INPUT RECORDS Block Start
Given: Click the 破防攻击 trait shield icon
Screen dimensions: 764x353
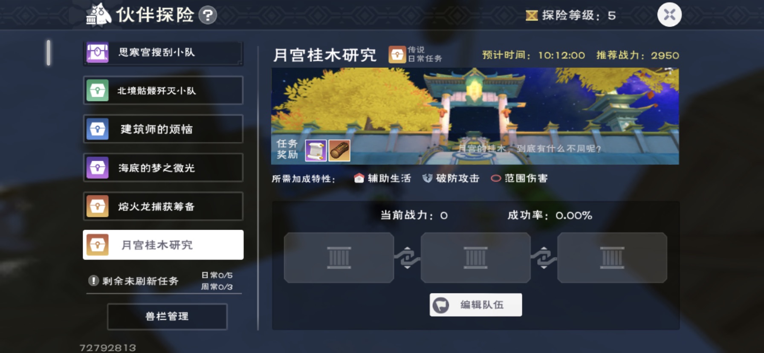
INPUT RECORDS Block End
INPUT RECORDS Block Start
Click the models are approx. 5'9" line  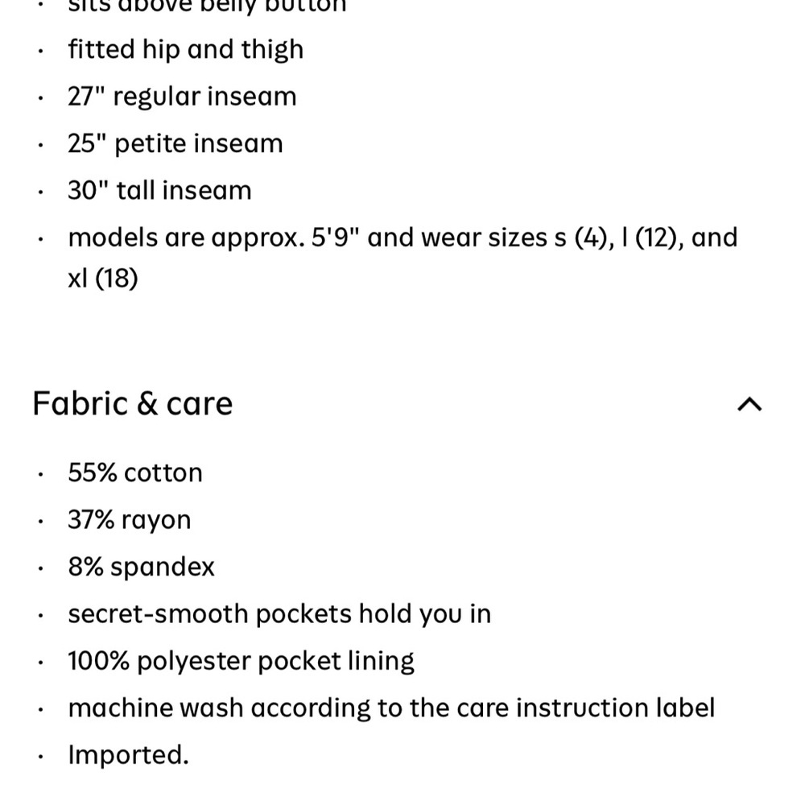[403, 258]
INPUT RECORDS Block End
INPUT RECORDS Block Start
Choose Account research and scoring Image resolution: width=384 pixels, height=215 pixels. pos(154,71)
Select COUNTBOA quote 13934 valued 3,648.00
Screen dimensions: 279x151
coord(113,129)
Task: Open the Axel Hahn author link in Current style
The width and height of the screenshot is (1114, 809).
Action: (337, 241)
INPUT RECORDS Block End
Retype exactly, and only, the lines above from the one where "Given: Click the 破防攻击 trait shield icon" occurs up to and including the one where "Screen dimensions: 764x353" occurs.

Given: Click the 破防攻击 trait shield icon
Screen dimensions: 764x353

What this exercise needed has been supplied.